J’ai vu à retardement «Les affamés» de Robin Aubert. Je ne suis sans doute pas objectif puisque j’aime Robin d’amour, mais ce film est à voir et à revoir. À mijoter.
Les médias de masse ont sans doute insisté sur la dimension gore ou zombie du film… Mais il s’agit plutôt d’une fable philosophique, une sorte de dystopie comme Zamiatine et Orwell en ont produit… Ou plus précisément encore, une version cinématographique du chef d’oeuvre de Cormack McCarthy, The road.
Car qui sont les zombies du film de Robin? Ils sont affamés, ils n’ont plus aucune loyauté, aucune fidélité envers leurs proches. Et dans leurs transitions vers l’inhumanité, ils sont capables de manipulations, voire de sensibilité et même d’altruisme. Puis, lorsque devenus zombies, ils et elles deviennent des animaux, dans le sens primitif et violent du terme…

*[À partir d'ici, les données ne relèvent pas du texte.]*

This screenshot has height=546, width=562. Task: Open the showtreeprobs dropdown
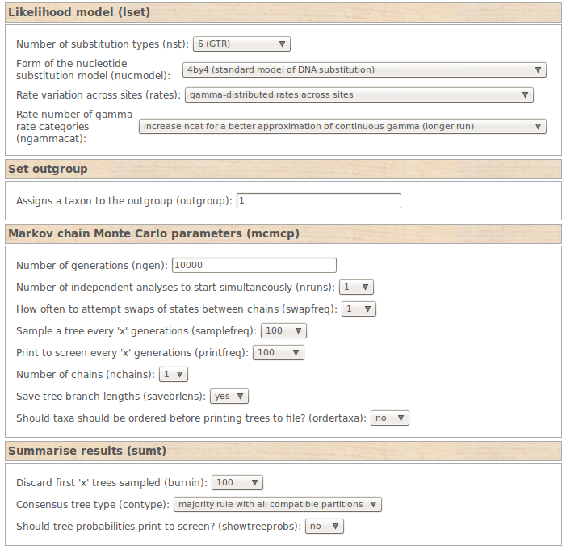[324, 527]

Mais il semble demeurer une part d’humanité en ces bêtes: ils et elles se prosternent et construisent des sculptures composées d’objets du quotidien… Qu’est-ce que ces amas, ces salmigondis de choses agglomérées représentent selon vous? J’y ai vu une sorte de critique du consumérisme et de la passivité morbide des masses devant l’avoir qui supplante l’être. Devant l’échec du Matériel pour parler comme Daniel Bélanger…
La déshumanisation nous guette. Elle nous gruge dans notre quotidien. Du chauffeur de la STM qui frôle volontairement les cyclistes aux big shot qui pratiquent l’évasion fiscale en votant Justin Trudeau; de Philippe Couillard qui revient d’Arabie saoudite millionnaire en plaçant sa richesse à Jersey et Guernesey pour éviter de payer sa «juste part» pour ensuite affaiblir le réseau public qui l’a constitué en neurochirurgien… jusqu’à celui qui s’achète un bébé par gestation par autrui (GPA) en payant une pauvre femme qui loue son corps pour survivre…

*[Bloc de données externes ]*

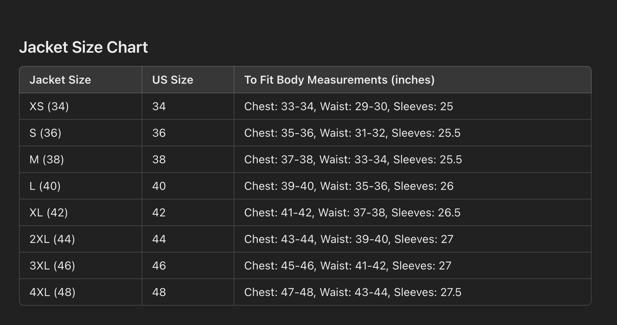Click the XS (34) jacket size cell

tap(49, 106)
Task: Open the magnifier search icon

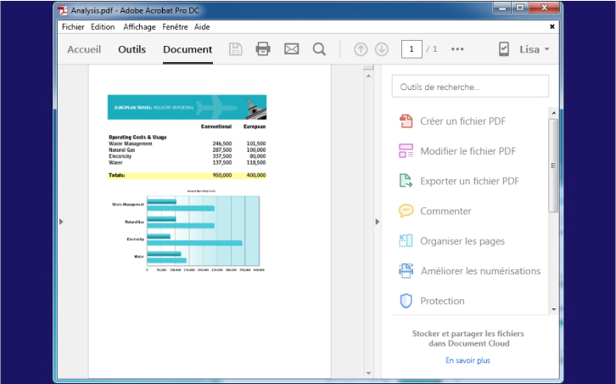Action: pyautogui.click(x=319, y=49)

Il y a plusieurs scènes immortelles dans Les affamés: celle de la comédienne Brigitte Poupart qui, au son de Marjo, s’arrête dans une rue principale de village pour achever un des zombies qui partout, gagnent du terrain… Il y a ces plans de collines inclinées, ces insectes qui marquent le temps, ces chevaux lâchés fous dans un monde transformé en abyme, ces œuvres collectives construites par les zombies… Et il y a aussi cette familiarité, ces scènes où l’on comprend que le basculement vers la barbarie se fera par à-coup, en reconnaissant que ces nouveaux zombies furent la semaine dernière ou l’autre avant nos voisins, nos amis, nos enfants, nos parents… nos proches!
Alors? Qui sont les Affamés de Robin Aubert?
je te lis et tu as le style pour pondre un roman préfacé par Robin Aubert.